---
name: daemon-service-detection-gotcha
description: "Two regressions the v0.3.0 CI caught in daemon-lifecycle service-aware start/stop — service detection must scope to default home; Windows run-refuse must gate on would-vanish, not is_elevated"
metadata: 
  node_type: memory
  type: project
  originSessionId: 183adaa7-7665-46dd-bb77-a1c8691f9f3c
---

The daemon-lifecycle service-aware start/stop (REQ-DAEMON-6/7/8) passed local + manual-rig verification but its FIRST CI run failed `contract_e2e::cold_api_call_autostarts_daemon` on BOTH self-hosted runners. Two distinct regressions — both invisible to a single-home, non-elevated dev box:

1. **Linux — service detection read GLOBAL user config, not the per-invocation home.** `ensure_running` detected the runner's REAL installed `~/.config/systemd/user/spt-daemon.service` (file presence) and shelled to `systemctl --user start` — which serves the DEFAULT home, not the test's `SPT_HOME` override, and fails outright in a bus-less context (`Failed to connect to bus: No medium found`). **Fix:** gate Linux `detected()` on `SPT_HOME` being UNSET — the unit serves only the home it was installed for; a SPT_HOME-overridden invocation spawns a manual daemon. Plus a fallback: if `svc.start()` errors, fall back to `spawn_detached` (autostart must never hard-fail when a spawn would work).

2. **Windows — the `daemon run` elevated-refuse fired on `is_elevated()` alone.** The hfenduleam runner is elevated with NO unelevated identity (`ELEVATED_DAEMON: no unelevated identity to drop to`) — that is the legitimate KH-5.7 "serve elevated, consistent universe" path, not the vanishing one. The blanket refuse broke autostart there. **Fix:** refuse only when a real de-elevation target exists (`deelevate::has_deelevation_target`, mirrors `spawn_deelevated`'s Ok(Some) gate without spawning); the pure decision is `run_refused_when_vanishing(is_windows, would_vanish)`, not `..._when_elevated`.
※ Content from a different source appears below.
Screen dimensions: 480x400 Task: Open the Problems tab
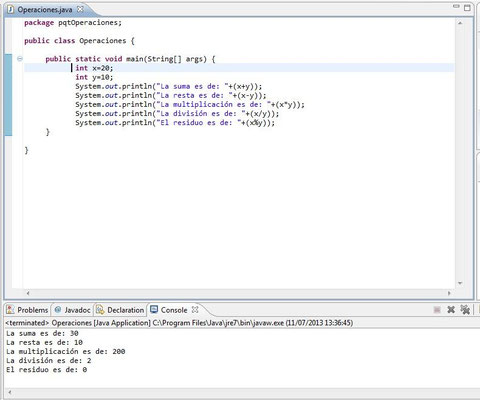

**General lesson:** any "detect the installed service / global OS state" logic is BLIND on a single-home, non-elevated, has-session-bus dev box. The self-hosted CI runners (elevated, headless, real service installed) are the real test surface — push to a branch and let CI run BEFORE tagging a release. v0.3.0 was tagged prematurely, CI caught it, the tag was deleted + retagged at the fix. See [[kitsubito-linux-rig]] (a manual rig run with a session bus also missed #1 — it had a bus and default home). Fix shipped in v0.3.0 (commit 7f63373).